### EXCERPTED PASSAGE

To run Spark Jobs that can use this Nodepool, you need to submit your jobs by adding tolerations to your pod templates

For example,

spec:
tolerations:
- key: "spark-compute-optimized"
operator: "Exists"
effect: "NoSchedule"

Execute the sample PySpark Job to trigger compute optimized Karpenter Nodepool

The following script requires four input parameters virtual_cluster_id, job_execution_role_arn, cloudwatch_log_group_name & S3_Bucket to store PySpark scripts, Pod templates and Input data. You can get these values terraform apply output values or by running terraform output. For S3_BUCKET, Either create a new S3 bucket or use an existing S3 bucket.

caution

This shell script downloads the test data to your local machine and uploads to S3 bucket. Verify the shell script before running the job.

### WRITTEN EXERCISE A
Answer these from the Spark nodepool passage, one line each:
(i) What key is set in the example toleration?
(ii) How many input parameters does the script require?
(iii) Besides the terraform apply output values, what is another way to get those parameter values?
### WRITTEN EXERCISE B
According to the Spark nodepool passage, why should the shell script be verified before the job is run? Answer in one to three sentences.
### WRITTEN EXERCISE C
Continue the Spark nodepool passage from its final sentence.
The material below plays no part in this work.

### PROVIDED DATA
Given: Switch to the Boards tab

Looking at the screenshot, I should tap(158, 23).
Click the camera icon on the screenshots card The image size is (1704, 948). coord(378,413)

### WRITTEN RESPONSE A
(i) "spark-compute-optimized"
(ii) Four
(iii) By running terraform output

### WRITTEN RESPONSE B
The script downloads the test data to your local machine and then uploads it to an S3 bucket. Because of that, the passage advises checking the script before running the job.

### WRITTEN RESPONSE C
cd data-on-eks/analytics/terraform/emr-eks-karpenter/examples/nvme-ssd/karpenter-compute-provisioner/
./execute_emr_eks_job.sh
Enter the EMR Virtual Cluster ID: 4ucrncg6z4nd19vh1lidna2b3
Enter the EMR Execution Role ARN: arn:aws:iam::123456789102:role/emr-eks-karpenter-emr-eks-data-team-a
Enter the CloudWatch Log Group name: /emr-on-eks-logs/emr-eks-karpenter/emr-data-team-a
Enter the S3 Bucket for storing PySpark Scripts, Pod Templates and Input data. For e.g., s3://<bucket-name>: s3://example-bucket

Karpenter may take between 1 and 2 minutes to spin up a new compute node as specified in the Nodepool templates before running the Spark Jobs. Nodes will be drained with once the job is completed

Verify the job execution

kubectl get pods --namespace=emr-data-team-a -w

Execute the sample PySpark job that uses EBS volumes and compute optimized Karpenter Nodepool​

This pattern uses EBS volumes for data processing and compute optimized Nodepool. You can modify the Nodepool by changing nodeselector in driver and executor pod templates. In order to change Nodepools, simply update your pod templates to desired Nodepool

  nodeSelector:
NodeGroupType: "SparkComputeOptimized"

You can also update EC2 instances that doesn't include instance store volumes (for example c5.xlarge) and remove c5d's if needed for this exercise

We will create Storageclass that will be used by drivers and executors. We'll create static Persistent Volume Claim (PVC) for the driver pod but we'll use dynamically created ebs volumes for executors.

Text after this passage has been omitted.